> [WHAT TO DO]: Your reply should repeat all records verbatim and contain no images.

> [SOURCE MATERIAL]:

++++++++++

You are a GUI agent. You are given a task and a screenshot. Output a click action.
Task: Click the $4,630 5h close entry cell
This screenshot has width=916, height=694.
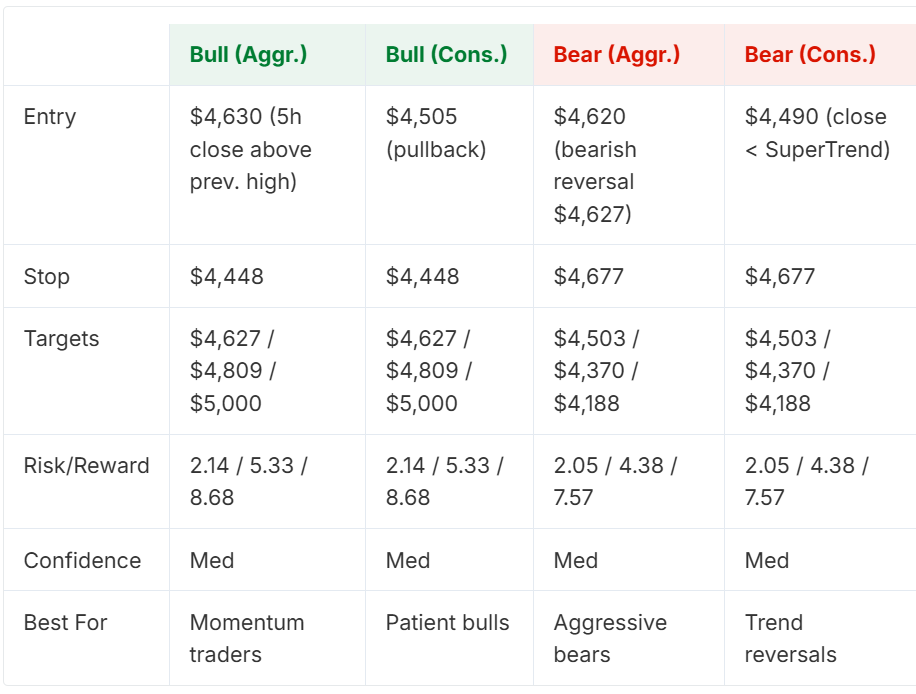(267, 165)
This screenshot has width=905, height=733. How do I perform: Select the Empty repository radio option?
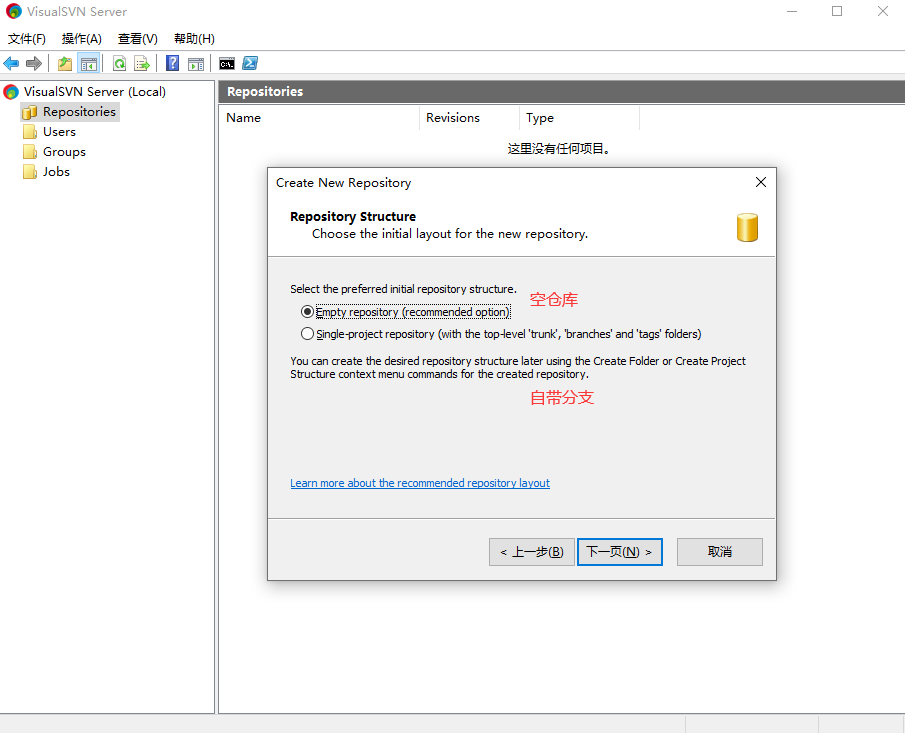click(307, 312)
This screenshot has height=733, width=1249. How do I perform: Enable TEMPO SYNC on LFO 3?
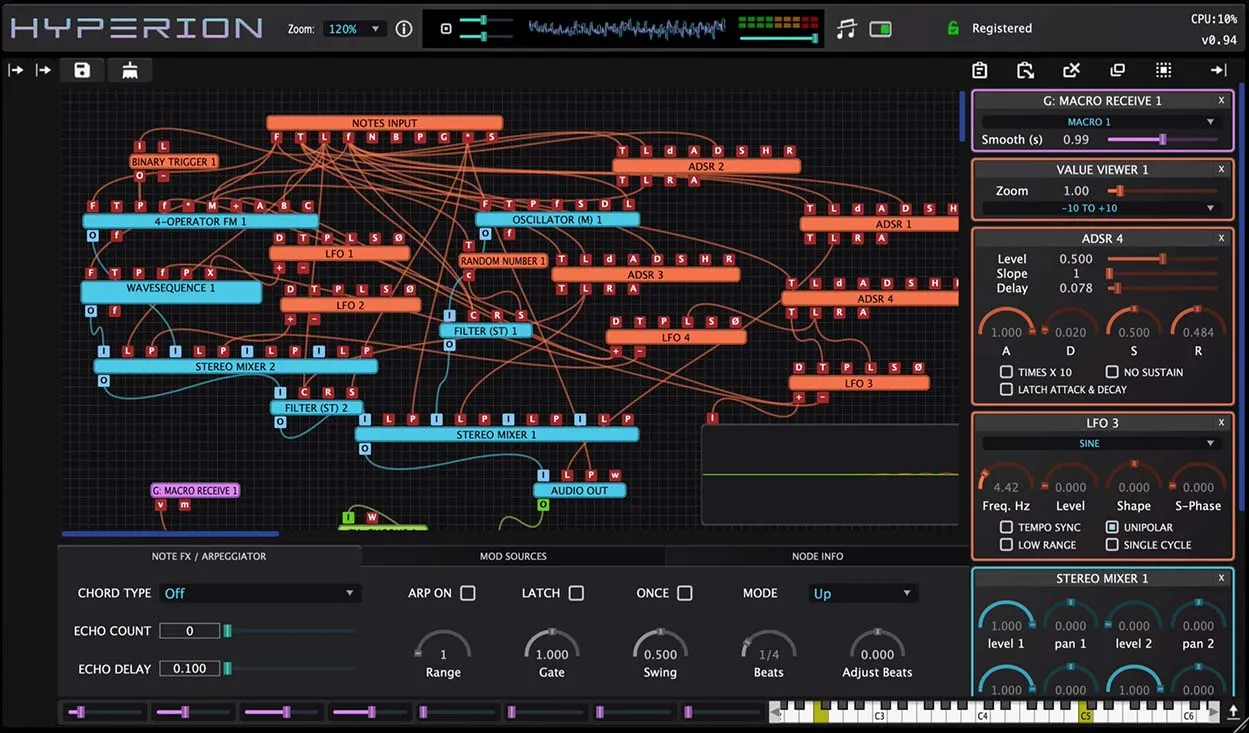tap(1007, 527)
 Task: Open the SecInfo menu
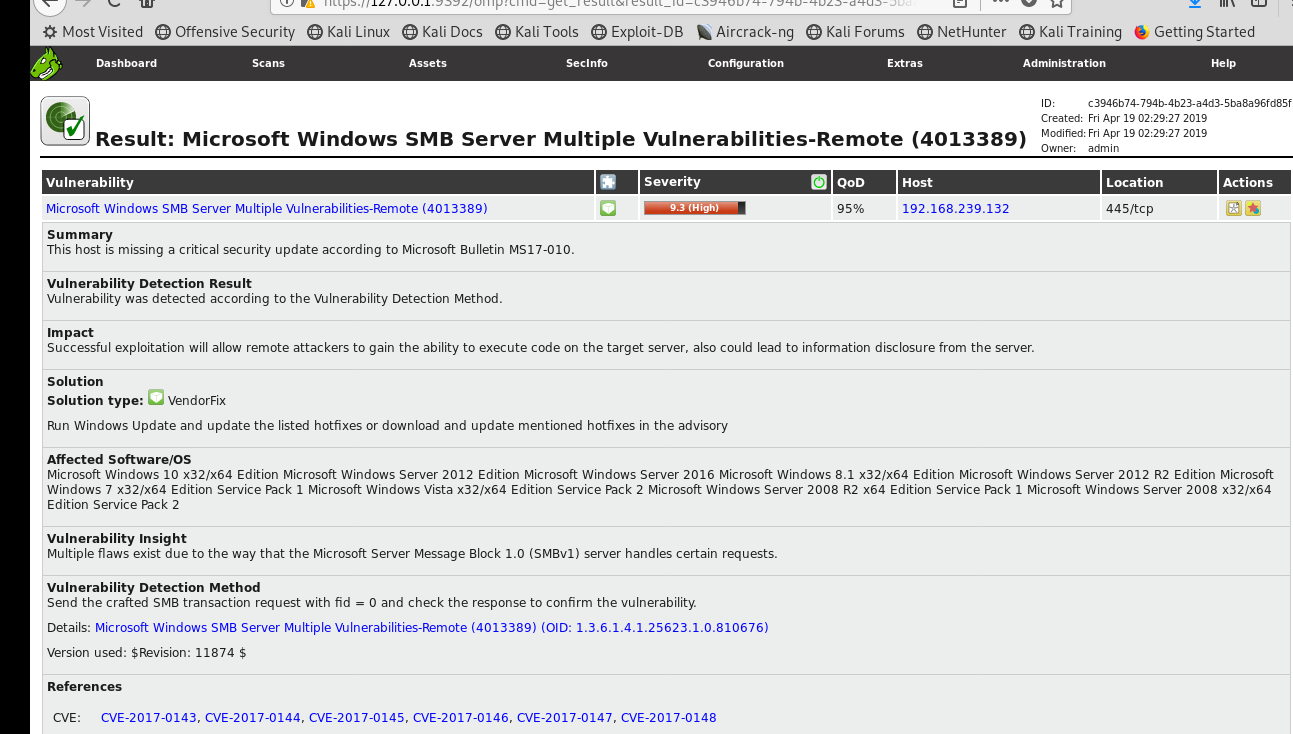586,63
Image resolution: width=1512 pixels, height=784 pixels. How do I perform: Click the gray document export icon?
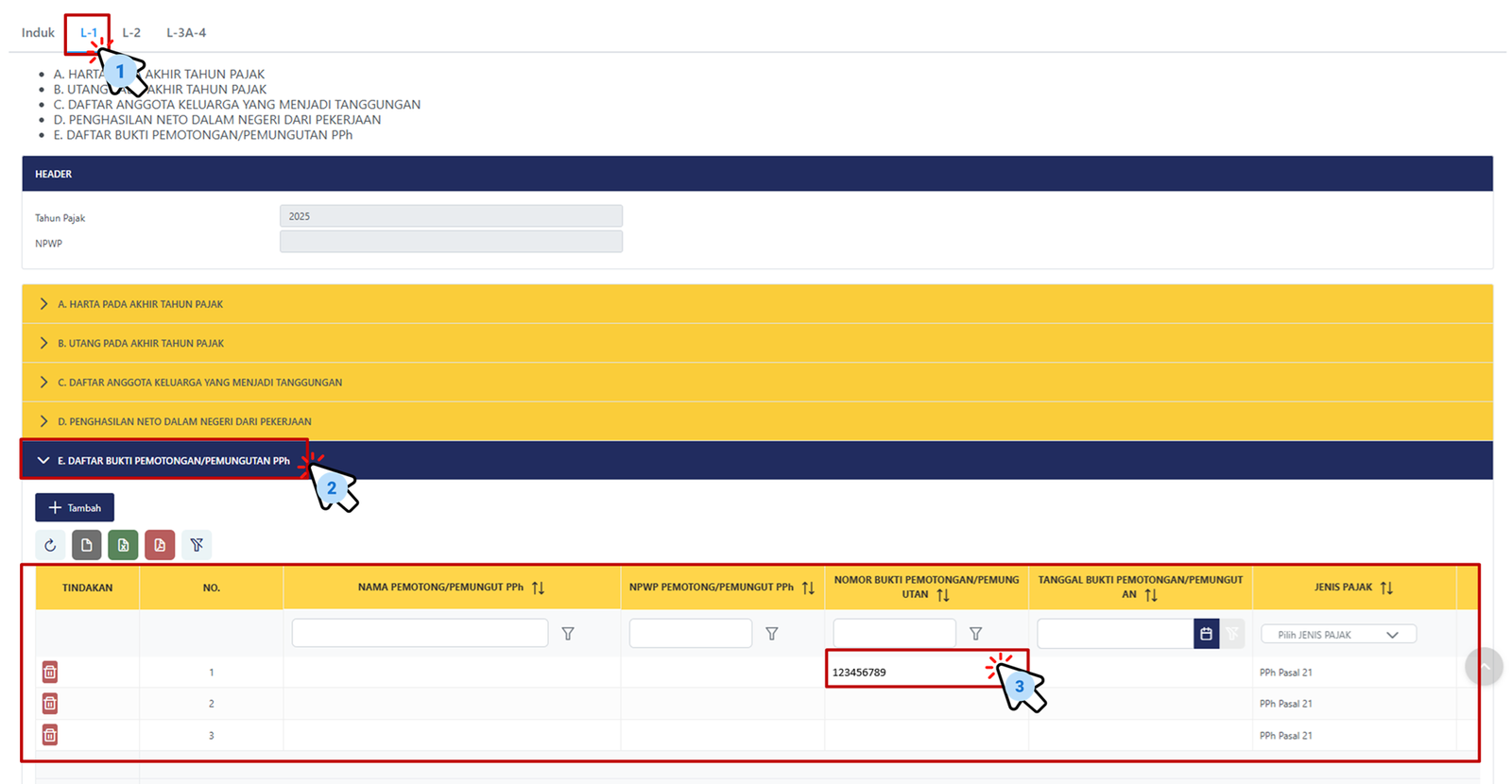coord(87,545)
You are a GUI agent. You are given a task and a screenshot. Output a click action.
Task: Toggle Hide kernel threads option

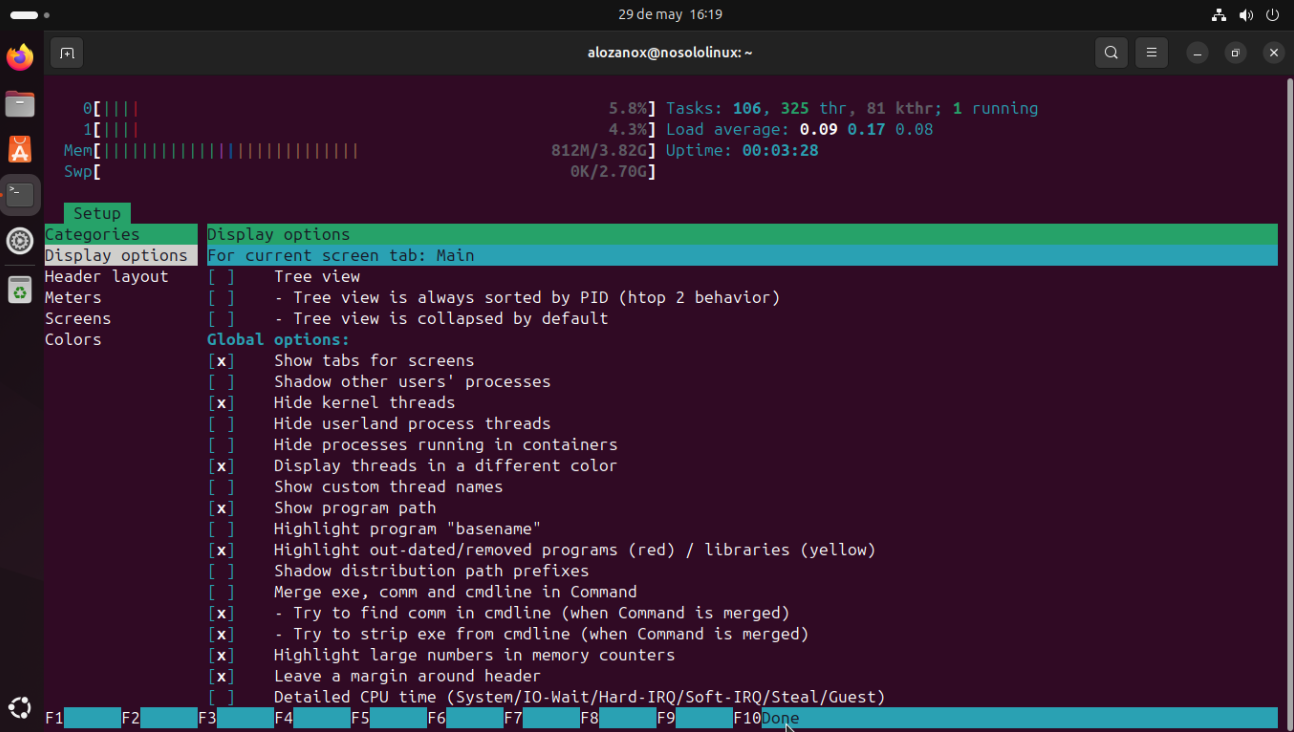221,403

++++++++++

> [RESULT FOR THIS TASK]:
You are a GUI agent. You are given a task and a screenshot. Output a click action.
Task: Click the $4,630 5h close entry cell
This screenshot has width=916, height=694.
(267, 165)
This screenshot has width=905, height=733. How do I perform: Select the Empty repository radio option?
click(307, 312)
This screenshot has height=733, width=1249. How do I perform: Enable TEMPO SYNC on LFO 3?
tap(1007, 527)
 Task: Open the SecInfo menu
586,63
Image resolution: width=1512 pixels, height=784 pixels. How do I perform: Click the gray document export icon?
coord(87,545)
You are a GUI agent. You are given a task and a screenshot. Output a click action.
Task: Toggle Hide kernel threads option

221,403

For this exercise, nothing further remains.